§ **What is required**: Please copy exactly the lines from the one containing "Switch to the Security tab" to the end of the entries, both included, and nothing else. Omit every picture.

Stored data:
+ + +

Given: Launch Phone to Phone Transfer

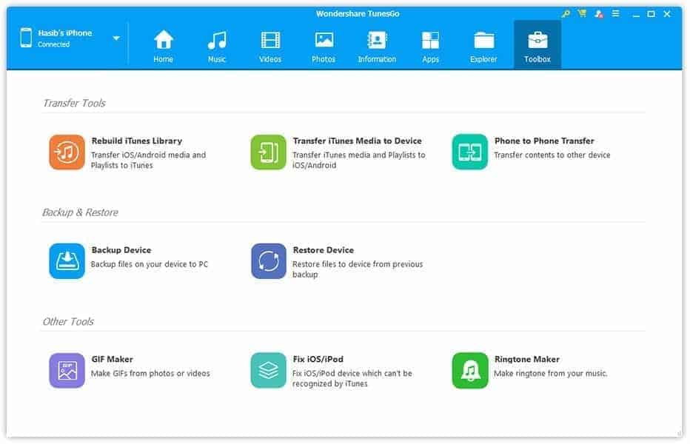Looking at the screenshot, I should click(469, 152).
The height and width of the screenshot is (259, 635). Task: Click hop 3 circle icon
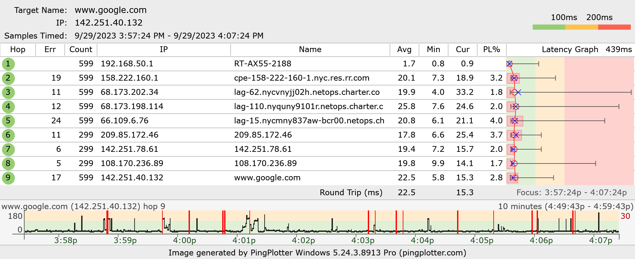click(x=8, y=92)
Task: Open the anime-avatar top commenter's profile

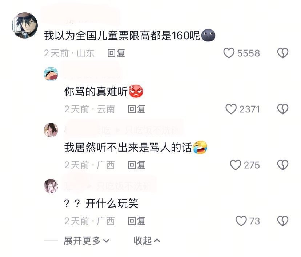Action: [25, 25]
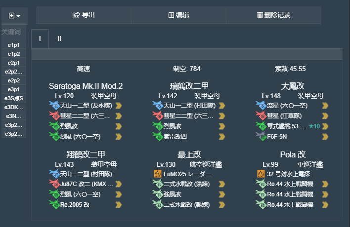This screenshot has height=227, width=350.
Task: Click proficiency chevron beside Re.2005 改
Action: [119, 205]
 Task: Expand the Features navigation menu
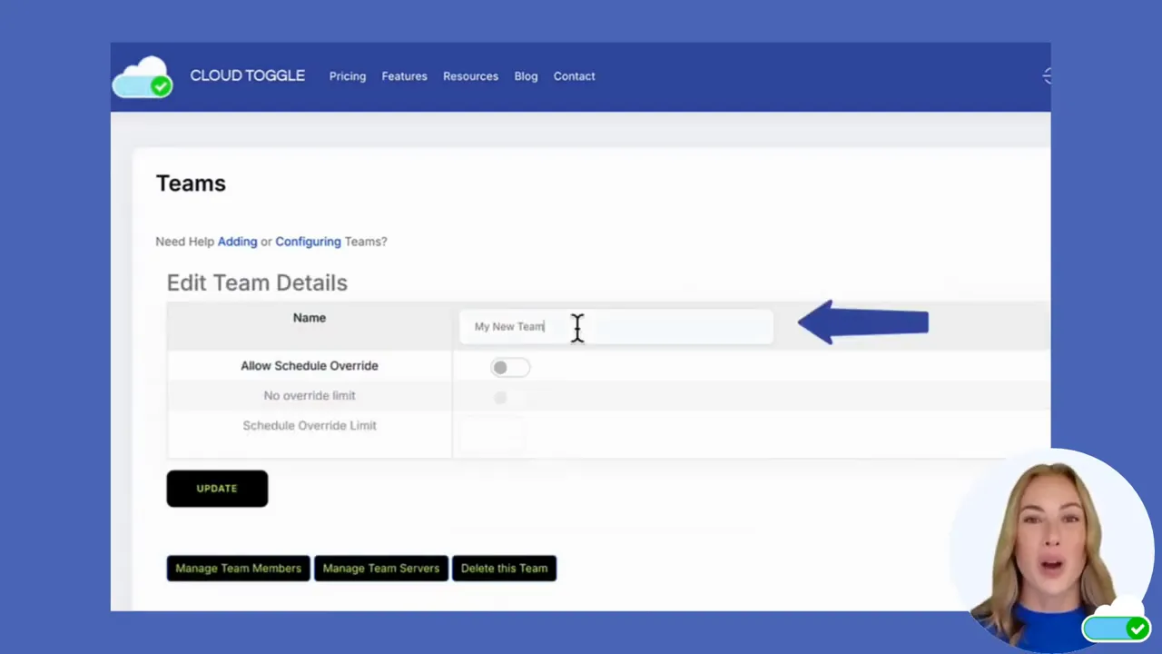click(404, 75)
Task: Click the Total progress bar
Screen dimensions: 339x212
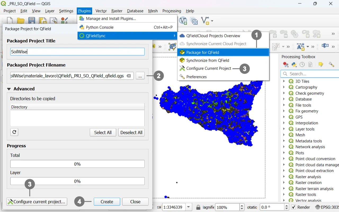Action: [x=77, y=164]
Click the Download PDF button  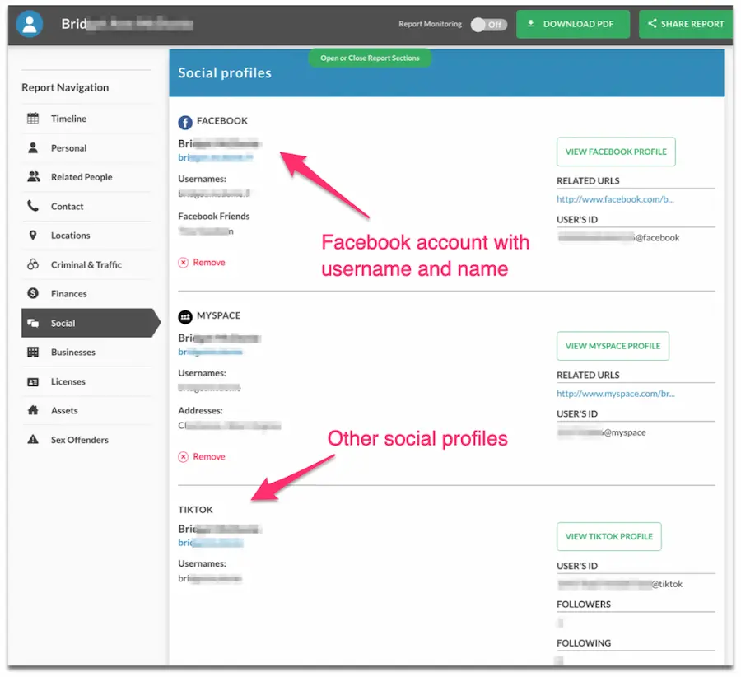pos(572,24)
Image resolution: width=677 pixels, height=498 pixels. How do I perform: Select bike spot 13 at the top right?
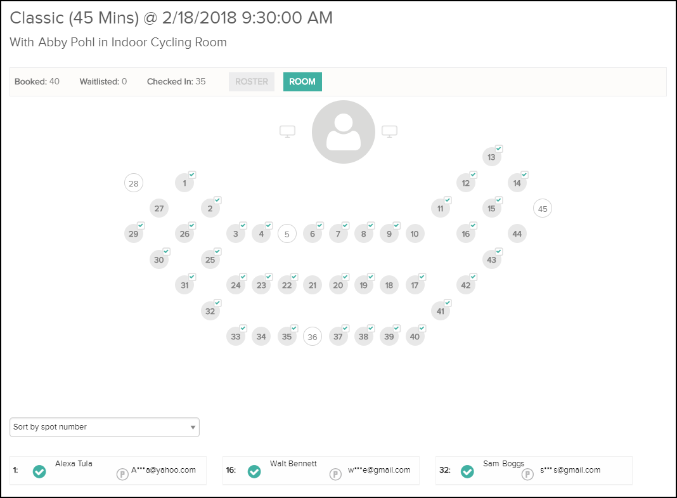pos(492,157)
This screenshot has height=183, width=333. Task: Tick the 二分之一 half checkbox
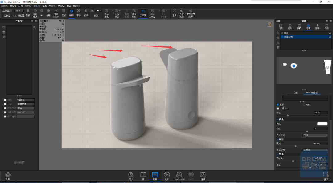tap(278, 109)
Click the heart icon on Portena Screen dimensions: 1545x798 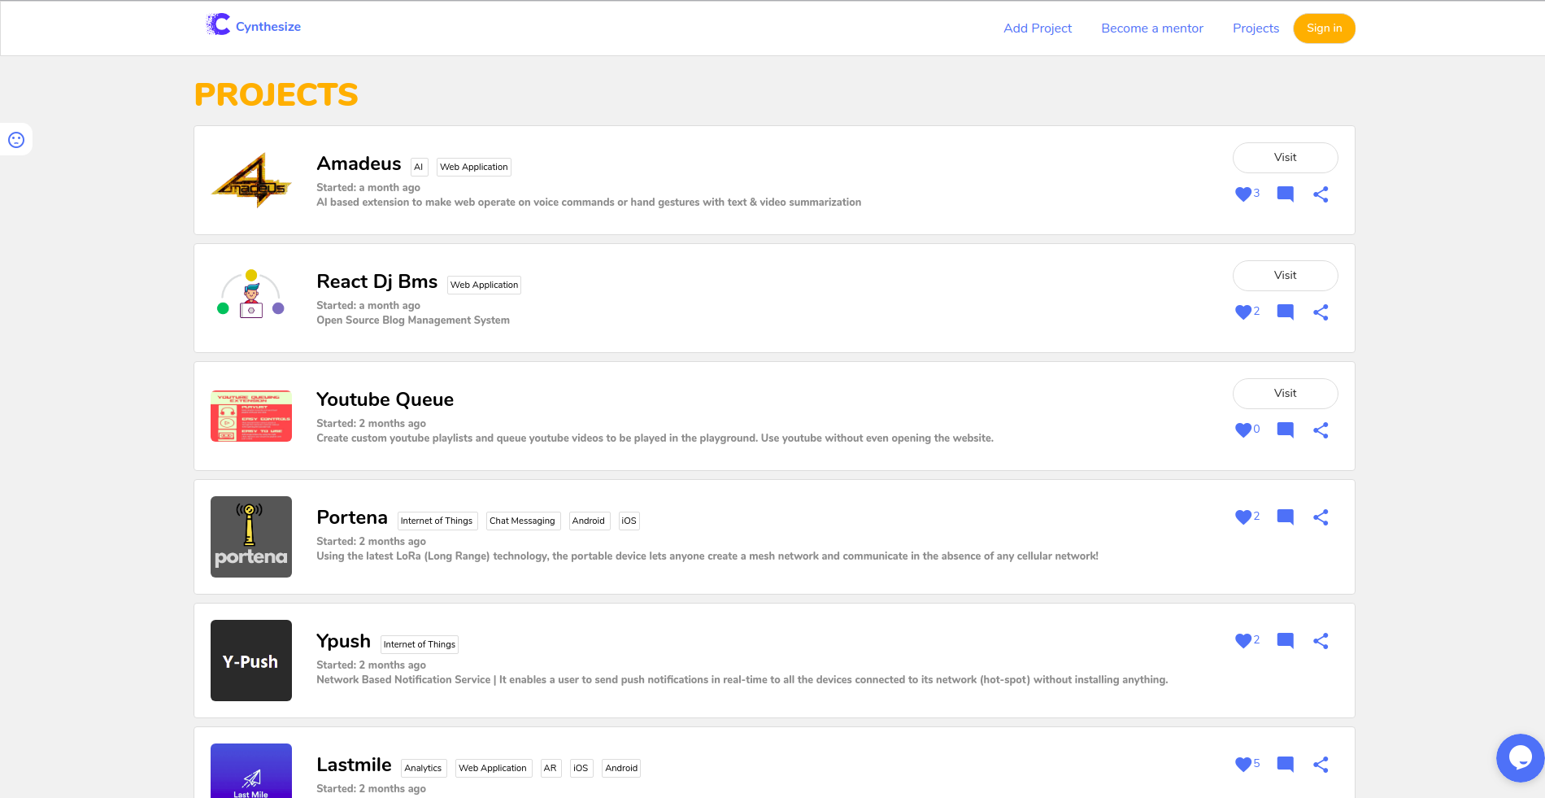click(1243, 517)
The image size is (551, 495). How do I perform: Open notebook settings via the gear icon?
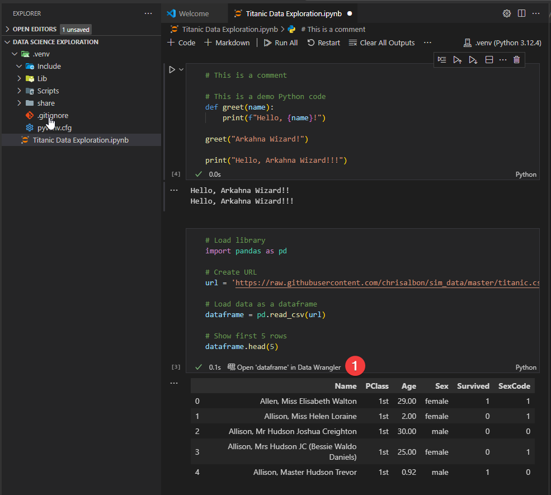(506, 13)
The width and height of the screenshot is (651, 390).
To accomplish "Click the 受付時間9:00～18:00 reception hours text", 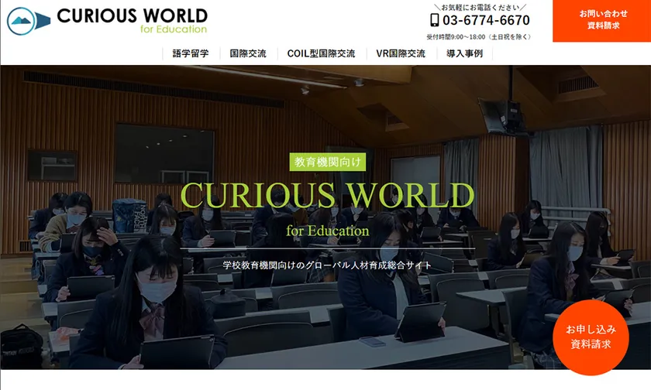I will tap(478, 36).
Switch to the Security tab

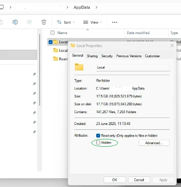[x=107, y=56]
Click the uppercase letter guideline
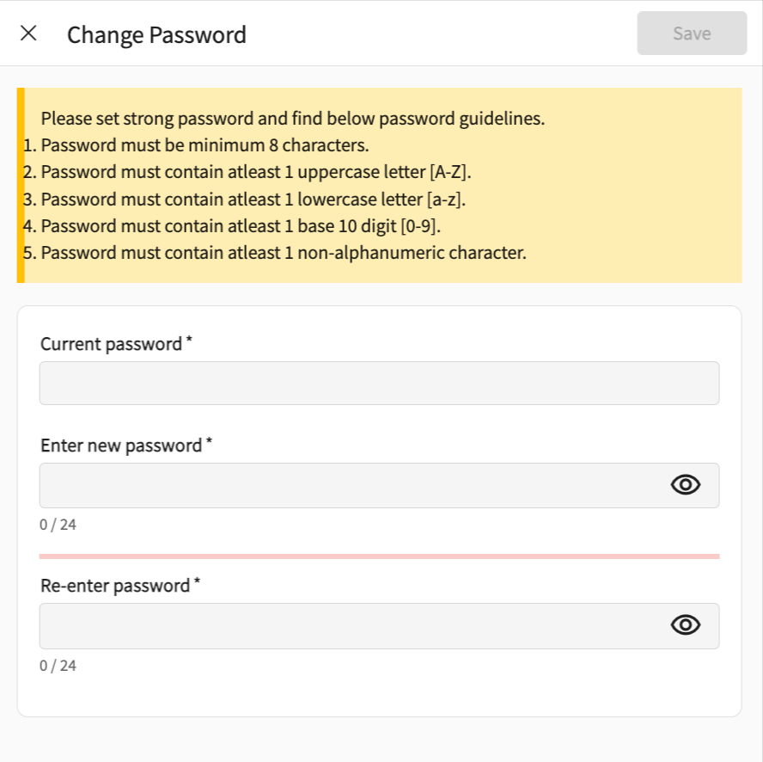763x762 pixels. pyautogui.click(x=256, y=172)
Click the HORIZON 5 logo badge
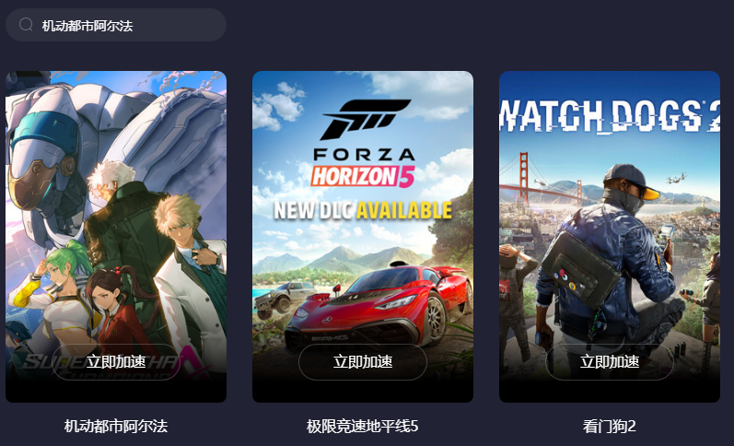Screen dimensions: 734x446 click(363, 177)
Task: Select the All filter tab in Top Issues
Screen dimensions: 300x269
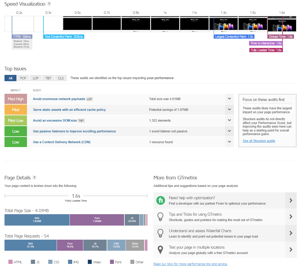Action: point(10,78)
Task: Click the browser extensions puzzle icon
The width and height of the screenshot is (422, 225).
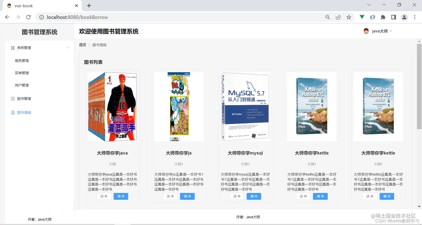Action: [x=383, y=17]
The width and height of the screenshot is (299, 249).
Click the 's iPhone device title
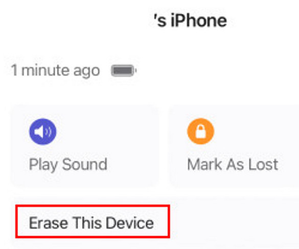coord(190,20)
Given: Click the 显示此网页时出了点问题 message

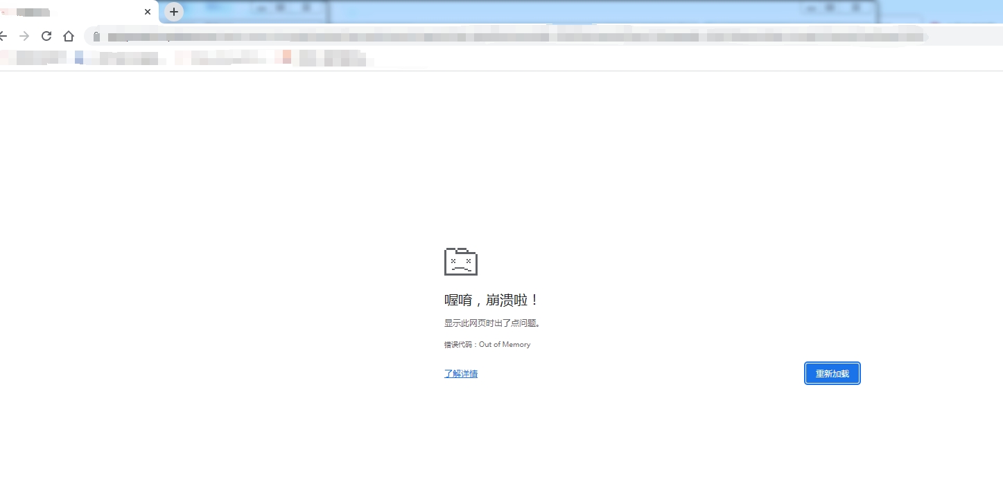Looking at the screenshot, I should pos(492,323).
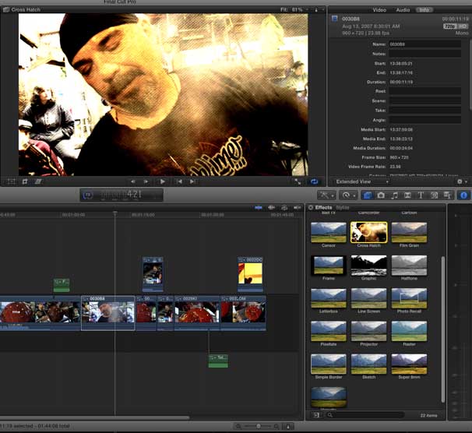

+ + +

§ **Output for this task**:
Switch to the Security tab

[x=107, y=56]
Click the uppercase letter guideline
763x762 pixels. pyautogui.click(x=256, y=172)
Click the HORIZON 5 logo badge
Screen dimensions: 734x446 click(363, 177)
Task: Select the All filter tab in Top Issues
Screen dimensions: 300x269
Action: point(10,78)
Task: Click the browser extensions puzzle icon
The width and height of the screenshot is (422, 225).
Action: [x=383, y=17]
The width and height of the screenshot is (299, 249).
Click the 's iPhone device title
coord(190,20)
Given: Click the 显示此网页时出了点问题 message

Looking at the screenshot, I should pos(492,323).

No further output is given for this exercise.